== Page ==
Issues: Challenge to order of Principal Commissioner of Income Tax for partial stay of demand under Section 220(6) of the Income Tax Act, 1961.
Analysis: 1. The petition challenged the order of the Principal Commissioner of Income Tax, which partially rejected the petitioner's representation seeking complete stay of a demand of Rs. 62.38 crores arising from an assessment order. The petitioner filed an appeal to the CIT (A) against the assessment order dated 21st December, 2017, and also applied for a stay under Section 220(6) of the Act. The Assessing Officer rejected the application for complete stay, directing the petitioners to pay 20% of the demand. The petitioners then approached the High Court through a Writ Petition.
2. The petitioners contended that the Assessing Officer had incorrectly substituted the Discounted Cash Flow (DCF) method with the Net Asset Value (NAV) method for determining the fair market value of shares, contrary to Rule 11UA of the Income Tax Rules. The petitioners had provided a valuation report using the DCF method, which was not accepted by the Assessing Officer. The petitioners argued that the impugned order was against statutory provisions and sought an unconditional stay of the demand.
3. The Revenue argued that the projected sales figures used for the DCF method were inflated, leading to an incorrect fair market value of shares. The Revenue contended that even if the DCF method was applied correctly, some amount of demand would still be payable. The Revenue supported the Assessing Officer's examination of the valuation report submitted by the Assessee.
===
:: Task prompt ::
Continue the case summary on the stay of the income tax demand, picking up after its third numbered point.
== Raw data ==
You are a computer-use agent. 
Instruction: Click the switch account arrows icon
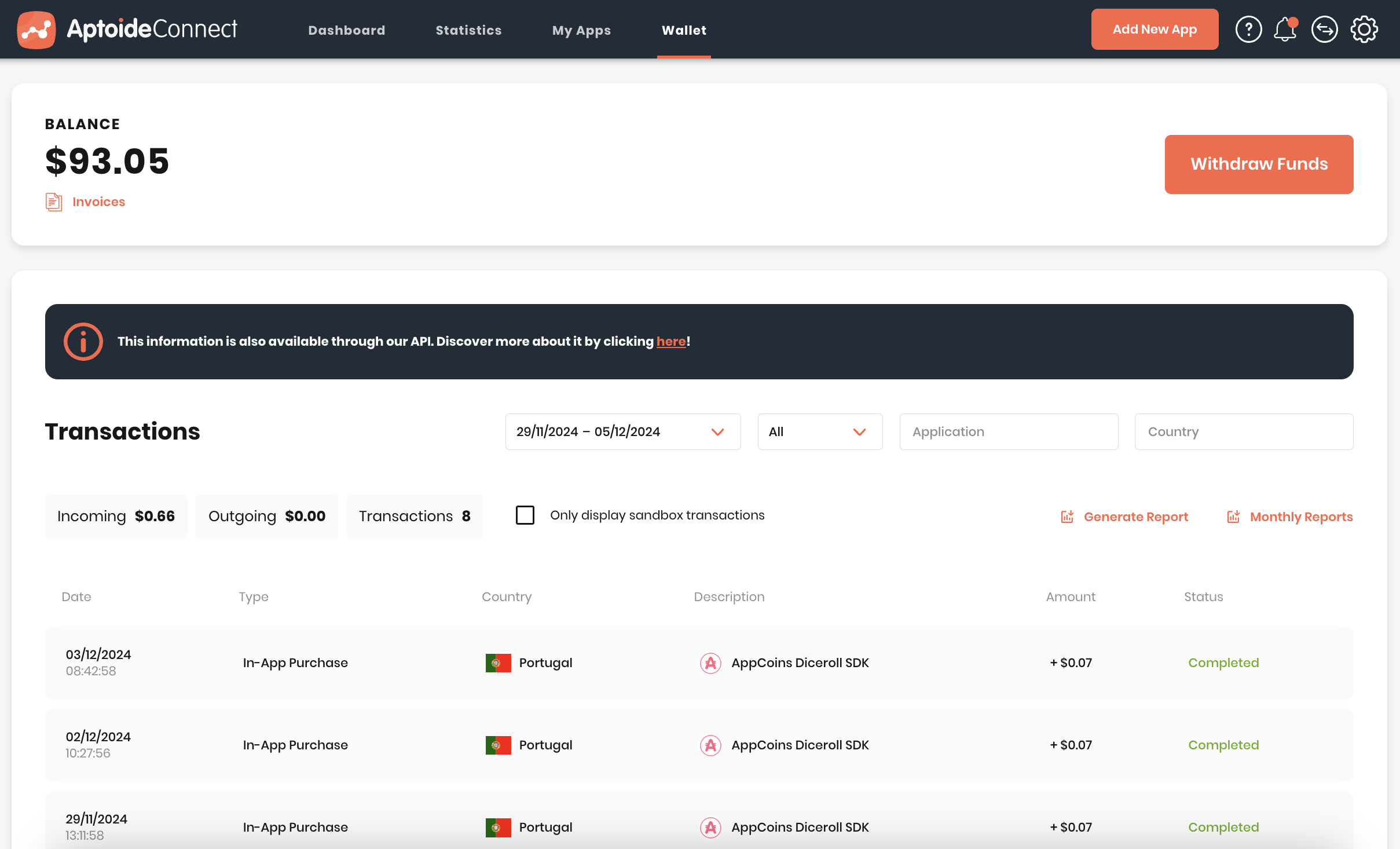tap(1324, 30)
===
:: Exercise response ::
4. The High Court noted that the impugned order had enhanced the payment from 20% to 50% of the disputed demand, which was beyond the Commissioner's authority. The Court observed that the Commissioner did not address the primary grievance of the petitioner regarding the change in valuation method by the Assessing Officer. The Court emphasized that the Assessing Officer must base any fresh valuation on the DCF method chosen by the Assessee.
5. The Court held that the demand needed to be stayed pending the appeal before the CIT (A) as the issue of fair market value would be considered in the appeal. The Court granted a stay of the demand for a specified period, allowing the petitioner to file a stay application with the CIT (A). The Court clarified that the CIT (A) could dispose of the appeal along with the stay application after notice to the parties.
6. In conclusion, the petition was disposed of with the direction for a stay of the demand pending the appeal, subject to the petitioner filing a stay application with the CIT (A) within a specified timeframe. The Court emphasized that the controversy was narrow and allowed the CIT (A) to decide on the matter after due notice to the parties.